#### [THE EXERCISE]
In the interview transcript, what does Senator Levin say the troop increase is, instead of a surge?

### EXTRACTED TEXT ###

MR. RUSSERT: You need 60 votes to break a filibuster. Do you have 60 votes?

SEN. LEVIN: Not yet, but there’s, I think, growing concern among the Republicans about plunging our troops in the middle of a civil war, in the middle of Baghdad. This is not a surge so much as it is a plunge into Baghdad and, and into a middle of a civil war.

MR. RUSSERT: Now, some Democrats have expressed reluctance about your proposal. This is Congressman Chet Edwards of Texas. He says, “I think Congress begins to skate on thin ice when we start to micromanage troop deployments and rotations.” Fair point?

SEN. LEVIN: I don’t think so. I think Congress has at least a joint role in determining, determining what the mission is. How the mission is carried out is where you get into the presidential authority. But what the mission is, it seems to me, is as much a congressional determination as it is a presidential determination.

MR. RUSSERT: Aren’t you tying the hands of the commander in chief?

### DATA ###

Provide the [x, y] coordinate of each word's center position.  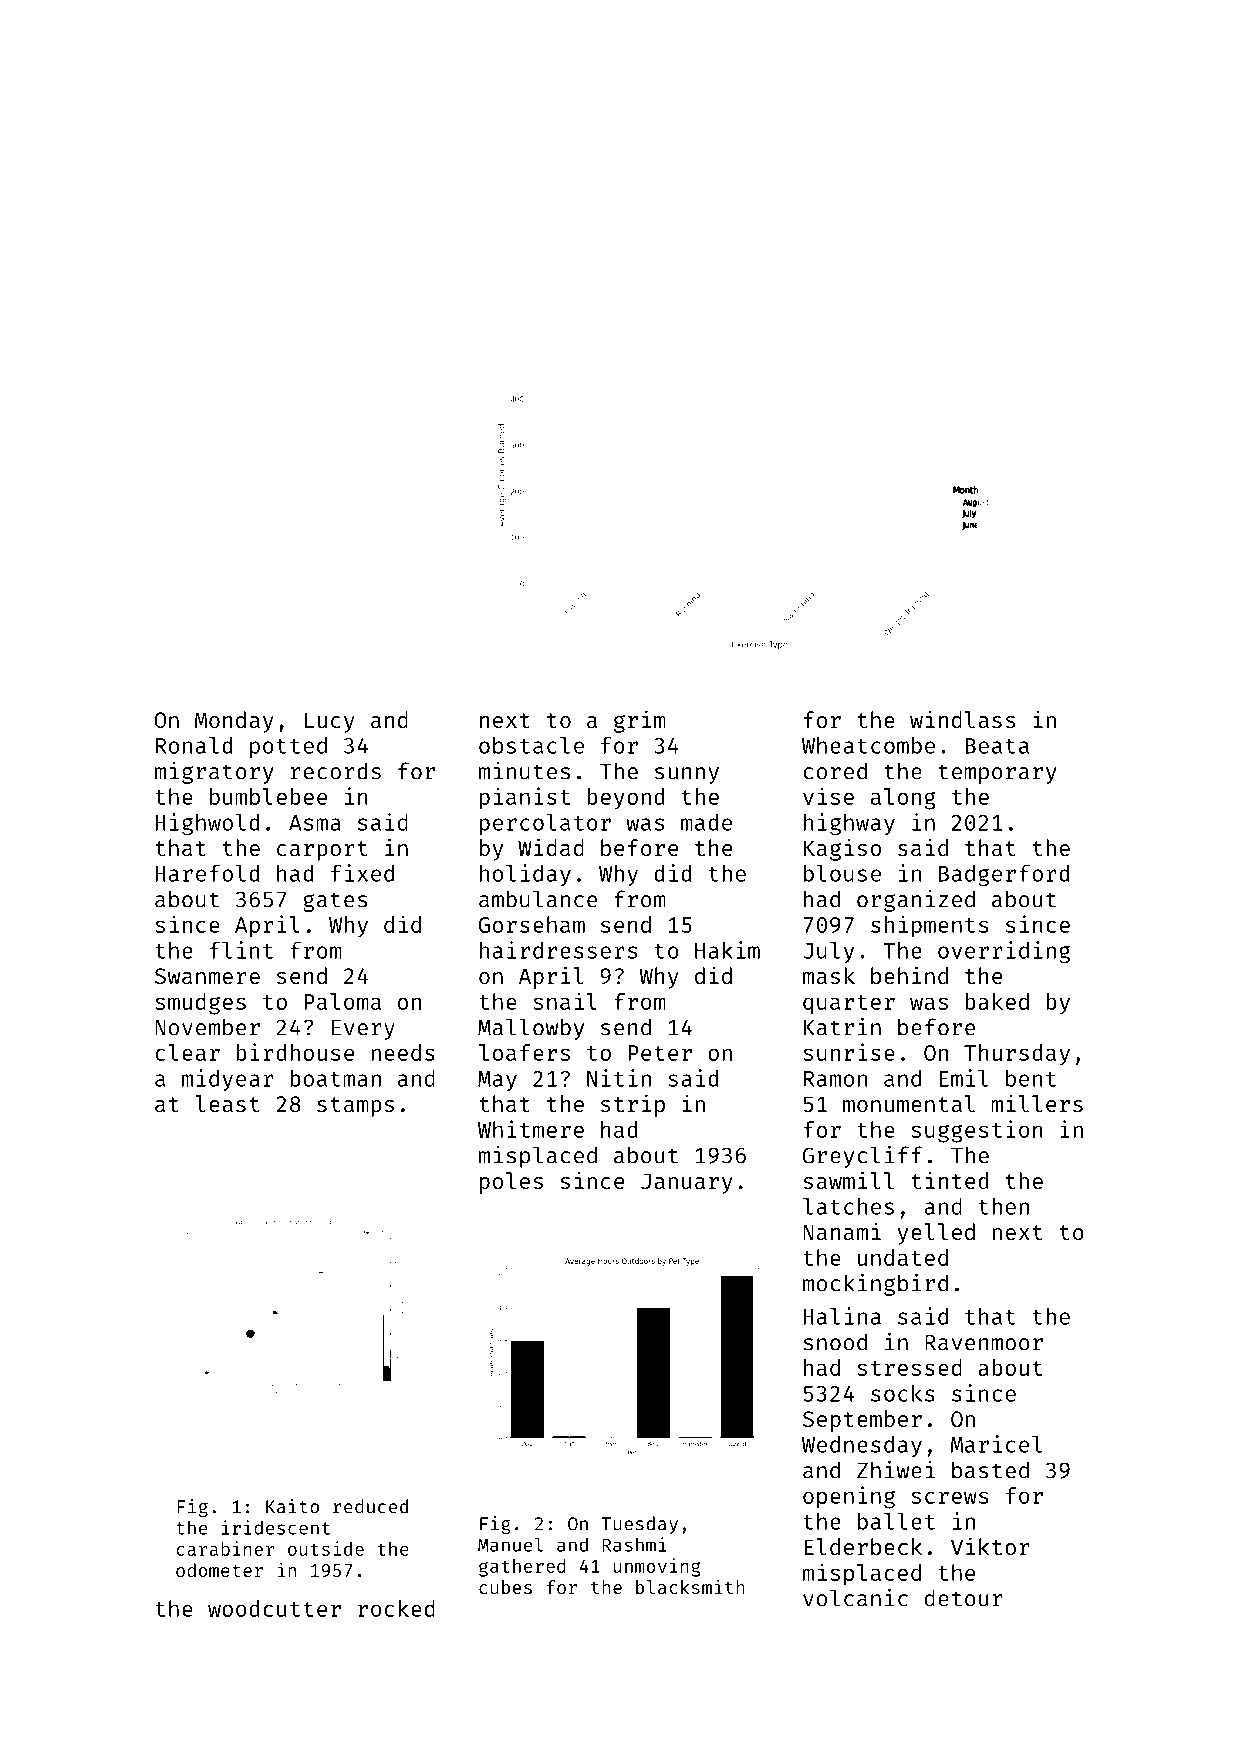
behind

###

#### [TASK RESPONSE]
A plunge into Baghdad and into the middle of a civil war.